* Text segment *
Unfortunately, the challenges and the implications have once again become rather visible.

Today’s published edition of The Wall Street Journal again reports (paid subscription or free metered view) that several top U.S. based food producers served up grim financial and operating news this week. Once again, all is attributed to the industry’s abilities to adapt to fundamental shifts in consumer tastes.  However, there is far more at-play.

The wave of bad news has battered the stock of Kellogg and Kraft Foods but the news was not all that optimistic from Campbell Soup, ConAgra Foods and Mondelez International.

Kraft, which recently replaced its CEO, indicated that its CFO and a senior R&D development manager were leaving the company. The new CEO of Kraft indicated that his company was not moving fast enough to shift its business to cater to consumer needs for healthier, less processed foods. It was reported that Kraft lost market share in 40 percent of its food businesses in 2014.

Kellogg reported a 7.7 percent drop in comparable U.S. breakfast related sales while its U.S. snacks segment fell by 3.1 percent. Kellogg has subsequently reduced its long-term revenue growth by two percentage points, which is significant for this sector.

Campbell’s has now indicated that it may have to once again reshape its brand portfolio in favor of more organic choices. ConAgra recently indicated to Wall Street that increased market competition, lower prices and customer service issues with its prior acquisition of private-label food producer Ralcorp has motivated that company to lower expectations for the current year.

Supply Chain Matters has further provided reader attention to business challenges at industry stalwarts Procter & Gamble and General Mills, each of which has had cascading impacts related to each of their supply chains.

* Description of the task *
List every company named in the sentence of the passage on U.S. food producers that begins "The wave of bad news." The material after this passage isn't needed for this exercise.

* Source excerpt *
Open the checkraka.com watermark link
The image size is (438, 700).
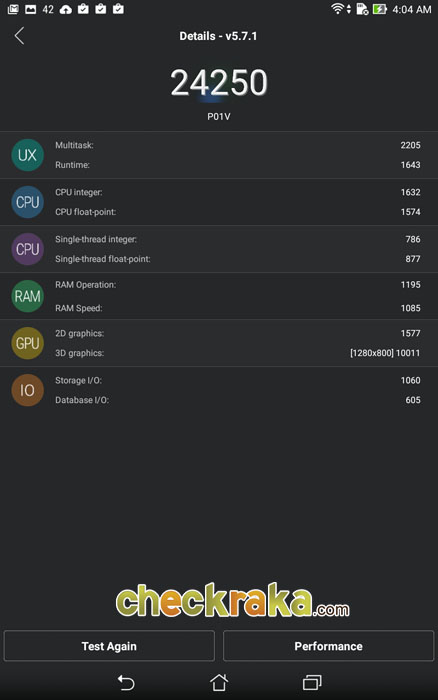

* The result *
Kellogg, Kraft Foods, Campbell Soup, ConAgra Foods, Mondelez International